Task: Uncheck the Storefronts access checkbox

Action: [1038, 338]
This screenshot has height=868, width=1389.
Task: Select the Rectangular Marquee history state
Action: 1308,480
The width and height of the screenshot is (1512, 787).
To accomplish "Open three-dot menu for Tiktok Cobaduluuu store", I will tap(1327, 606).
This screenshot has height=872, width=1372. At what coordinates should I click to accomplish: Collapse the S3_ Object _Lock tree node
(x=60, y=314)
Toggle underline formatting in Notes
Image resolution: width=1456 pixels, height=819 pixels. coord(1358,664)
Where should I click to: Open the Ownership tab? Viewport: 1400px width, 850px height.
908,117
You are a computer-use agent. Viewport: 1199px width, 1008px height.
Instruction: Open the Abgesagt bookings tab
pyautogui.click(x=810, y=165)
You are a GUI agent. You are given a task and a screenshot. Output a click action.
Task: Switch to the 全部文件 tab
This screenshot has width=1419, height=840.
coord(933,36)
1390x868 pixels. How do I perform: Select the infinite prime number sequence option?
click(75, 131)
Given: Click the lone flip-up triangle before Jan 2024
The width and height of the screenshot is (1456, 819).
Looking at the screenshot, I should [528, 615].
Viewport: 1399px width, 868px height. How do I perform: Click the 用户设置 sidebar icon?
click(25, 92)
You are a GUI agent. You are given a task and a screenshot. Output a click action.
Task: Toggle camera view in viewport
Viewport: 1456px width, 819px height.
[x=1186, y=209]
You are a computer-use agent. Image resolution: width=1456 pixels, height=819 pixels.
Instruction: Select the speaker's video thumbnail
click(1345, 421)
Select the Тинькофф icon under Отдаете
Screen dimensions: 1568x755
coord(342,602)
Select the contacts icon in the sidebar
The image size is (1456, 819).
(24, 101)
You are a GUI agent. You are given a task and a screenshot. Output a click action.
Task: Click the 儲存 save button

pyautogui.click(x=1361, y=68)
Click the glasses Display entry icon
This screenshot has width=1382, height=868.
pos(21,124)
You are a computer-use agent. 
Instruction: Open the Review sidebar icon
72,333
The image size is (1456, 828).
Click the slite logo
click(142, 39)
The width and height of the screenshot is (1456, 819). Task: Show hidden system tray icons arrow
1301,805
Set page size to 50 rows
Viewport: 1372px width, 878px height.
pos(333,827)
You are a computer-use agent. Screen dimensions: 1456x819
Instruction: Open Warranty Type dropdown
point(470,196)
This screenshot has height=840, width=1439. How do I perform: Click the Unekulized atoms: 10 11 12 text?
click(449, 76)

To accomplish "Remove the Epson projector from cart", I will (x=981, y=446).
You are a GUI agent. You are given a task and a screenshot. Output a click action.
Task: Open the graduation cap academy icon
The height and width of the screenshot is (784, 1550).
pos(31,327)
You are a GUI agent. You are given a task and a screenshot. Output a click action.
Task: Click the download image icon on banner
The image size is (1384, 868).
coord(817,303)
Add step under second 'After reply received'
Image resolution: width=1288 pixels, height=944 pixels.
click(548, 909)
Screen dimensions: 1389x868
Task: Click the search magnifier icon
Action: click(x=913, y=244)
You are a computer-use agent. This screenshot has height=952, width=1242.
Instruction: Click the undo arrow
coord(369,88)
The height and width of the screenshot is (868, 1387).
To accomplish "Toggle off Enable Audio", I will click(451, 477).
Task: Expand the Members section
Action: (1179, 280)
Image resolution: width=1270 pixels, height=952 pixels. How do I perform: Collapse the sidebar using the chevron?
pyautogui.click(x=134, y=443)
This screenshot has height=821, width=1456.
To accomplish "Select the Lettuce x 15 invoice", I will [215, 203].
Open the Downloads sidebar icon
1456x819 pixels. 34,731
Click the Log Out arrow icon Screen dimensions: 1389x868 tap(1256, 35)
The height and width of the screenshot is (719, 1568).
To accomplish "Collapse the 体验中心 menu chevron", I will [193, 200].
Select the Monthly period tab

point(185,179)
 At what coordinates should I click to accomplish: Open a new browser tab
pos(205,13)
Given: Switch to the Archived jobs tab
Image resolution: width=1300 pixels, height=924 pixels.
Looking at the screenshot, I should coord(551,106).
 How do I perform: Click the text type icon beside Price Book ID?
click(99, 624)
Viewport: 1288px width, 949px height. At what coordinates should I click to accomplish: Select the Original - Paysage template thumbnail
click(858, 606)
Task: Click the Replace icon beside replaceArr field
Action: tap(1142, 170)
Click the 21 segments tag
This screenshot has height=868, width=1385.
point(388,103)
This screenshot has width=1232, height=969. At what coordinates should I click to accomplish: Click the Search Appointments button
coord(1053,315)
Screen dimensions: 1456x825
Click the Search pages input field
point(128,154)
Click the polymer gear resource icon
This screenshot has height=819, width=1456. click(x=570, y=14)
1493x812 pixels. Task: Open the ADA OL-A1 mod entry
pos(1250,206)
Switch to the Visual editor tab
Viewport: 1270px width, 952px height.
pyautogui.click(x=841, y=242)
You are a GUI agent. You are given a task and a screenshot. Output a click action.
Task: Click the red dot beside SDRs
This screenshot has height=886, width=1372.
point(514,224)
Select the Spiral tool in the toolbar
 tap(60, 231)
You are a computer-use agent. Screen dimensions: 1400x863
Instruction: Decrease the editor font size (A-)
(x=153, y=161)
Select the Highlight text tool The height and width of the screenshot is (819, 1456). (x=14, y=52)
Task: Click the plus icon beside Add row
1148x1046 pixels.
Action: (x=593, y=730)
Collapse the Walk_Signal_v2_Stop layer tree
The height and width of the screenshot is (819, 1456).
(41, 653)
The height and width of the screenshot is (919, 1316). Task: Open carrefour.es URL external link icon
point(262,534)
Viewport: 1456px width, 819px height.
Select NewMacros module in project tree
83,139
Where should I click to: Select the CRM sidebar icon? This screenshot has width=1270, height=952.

####################

> PROBLEM DESCRIPTION: Reproduce all of the data. Leave every line unchanged.

> RESULT OF THE TASK:
Task: Uncheck the Storefronts access checkbox

Action: [1038, 338]
This screenshot has height=868, width=1389.
Task: Select the Rectangular Marquee history state
Action: 1308,480
The width and height of the screenshot is (1512, 787).
To accomplish "Open three-dot menu for Tiktok Cobaduluuu store", I will tap(1327, 606).
This screenshot has height=872, width=1372. At what coordinates should I click to accomplish: Collapse the S3_ Object _Lock tree node
(x=60, y=314)
Toggle underline formatting in Notes
Image resolution: width=1456 pixels, height=819 pixels. coord(1358,664)
Where should I click to: Open the Ownership tab? Viewport: 1400px width, 850px height.
908,117
You are a computer-use agent. Viewport: 1199px width, 1008px height.
Instruction: Open the Abgesagt bookings tab
pyautogui.click(x=810, y=165)
You are a GUI agent. You are given a task and a screenshot. Output a click action.
Task: Switch to the 全部文件 tab
This screenshot has width=1419, height=840.
coord(933,36)
1390x868 pixels. How do I perform: Select the infinite prime number sequence option?
click(75, 131)
Given: Click the lone flip-up triangle before Jan 2024
The width and height of the screenshot is (1456, 819).
Looking at the screenshot, I should [528, 615].
Viewport: 1399px width, 868px height. How do I perform: Click the 用户设置 sidebar icon?
click(25, 92)
You are a GUI agent. You are given a task and a screenshot. Output a click action.
Task: Toggle camera view in viewport
Viewport: 1456px width, 819px height.
[x=1186, y=209]
You are a computer-use agent. Image resolution: width=1456 pixels, height=819 pixels.
Instruction: Select the speaker's video thumbnail
click(1345, 421)
Select the Тинькофф icon under Отдаете
Screen dimensions: 1568x755
coord(342,602)
Select the contacts icon in the sidebar
The image size is (1456, 819).
(24, 101)
You are a GUI agent. You are given a task and a screenshot. Output a click action.
Task: Click the 儲存 save button

pyautogui.click(x=1361, y=68)
Click the glasses Display entry icon
This screenshot has width=1382, height=868.
pos(21,124)
You are a computer-use agent. 
Instruction: Open the Review sidebar icon
72,333
The image size is (1456, 828).
Click the slite logo
click(142, 39)
The width and height of the screenshot is (1456, 819). Task: Show hidden system tray icons arrow
1301,805
Set page size to 50 rows
Viewport: 1372px width, 878px height.
pos(333,827)
You are a computer-use agent. Screen dimensions: 1456x819
Instruction: Open Warranty Type dropdown
point(470,196)
This screenshot has height=840, width=1439. How do I perform: Click the Unekulized atoms: 10 11 12 text?
click(449, 76)

To accomplish "Remove the Epson projector from cart", I will (x=981, y=446).
You are a GUI agent. You are given a task and a screenshot. Output a click action.
Task: Open the graduation cap academy icon
The height and width of the screenshot is (784, 1550).
pos(31,327)
You are a GUI agent. You are given a task and a screenshot. Output a click action.
Task: Click the download image icon on banner
The image size is (1384, 868).
coord(817,303)
Add step under second 'After reply received'
Image resolution: width=1288 pixels, height=944 pixels.
click(548, 909)
Screen dimensions: 1389x868
Task: Click the search magnifier icon
Action: click(x=913, y=244)
You are a computer-use agent. This screenshot has height=952, width=1242.
Instruction: Click the undo arrow
coord(369,88)
The height and width of the screenshot is (868, 1387).
To accomplish "Toggle off Enable Audio", I will click(451, 477).
Task: Expand the Members section
Action: (1179, 280)
Image resolution: width=1270 pixels, height=952 pixels. How do I perform: Collapse the sidebar using the chevron?
pyautogui.click(x=134, y=443)
This screenshot has height=821, width=1456.
To accomplish "Select the Lettuce x 15 invoice", I will [215, 203].
Open the Downloads sidebar icon
1456x819 pixels. 34,731
Click the Log Out arrow icon Screen dimensions: 1389x868 tap(1256, 35)
The height and width of the screenshot is (719, 1568).
To accomplish "Collapse the 体验中心 menu chevron", I will [193, 200].
Select the Monthly period tab

point(185,179)
 At what coordinates should I click to accomplish: Open a new browser tab
pos(205,13)
Given: Switch to the Archived jobs tab
Image resolution: width=1300 pixels, height=924 pixels.
Looking at the screenshot, I should coord(551,106).
 How do I perform: Click the text type icon beside Price Book ID?
click(99, 624)
Viewport: 1288px width, 949px height. At what coordinates should I click to accomplish: Select the Original - Paysage template thumbnail
click(858, 606)
Task: Click the Replace icon beside replaceArr field
Action: tap(1142, 170)
Click the 21 segments tag
This screenshot has height=868, width=1385.
point(388,103)
This screenshot has width=1232, height=969. At what coordinates should I click to accomplish: Click the Search Appointments button
coord(1053,315)
Screen dimensions: 1456x825
Click the Search pages input field
point(128,154)
Click the polymer gear resource icon
This screenshot has height=819, width=1456. click(x=570, y=14)
1493x812 pixels. Task: Open the ADA OL-A1 mod entry
pos(1250,206)
Switch to the Visual editor tab
Viewport: 1270px width, 952px height.
pyautogui.click(x=841, y=242)
You are a GUI agent. You are given a task and a screenshot. Output a click action.
Task: Click the red dot beside SDRs
This screenshot has height=886, width=1372.
point(514,224)
Select the Spiral tool in the toolbar
 tap(60, 231)
You are a computer-use agent. Screen dimensions: 1400x863
Instruction: Decrease the editor font size (A-)
(x=153, y=161)
Select the Highlight text tool The height and width of the screenshot is (819, 1456). (x=14, y=52)
Task: Click the plus icon beside Add row
1148x1046 pixels.
Action: (x=593, y=730)
Collapse the Walk_Signal_v2_Stop layer tree
The height and width of the screenshot is (819, 1456).
(41, 653)
The height and width of the screenshot is (919, 1316). Task: Open carrefour.es URL external link icon
point(262,534)
Viewport: 1456px width, 819px height.
Select NewMacros module in project tree
83,139
Where should I click to: Select the CRM sidebar icon? This screenshot has width=1270, height=952.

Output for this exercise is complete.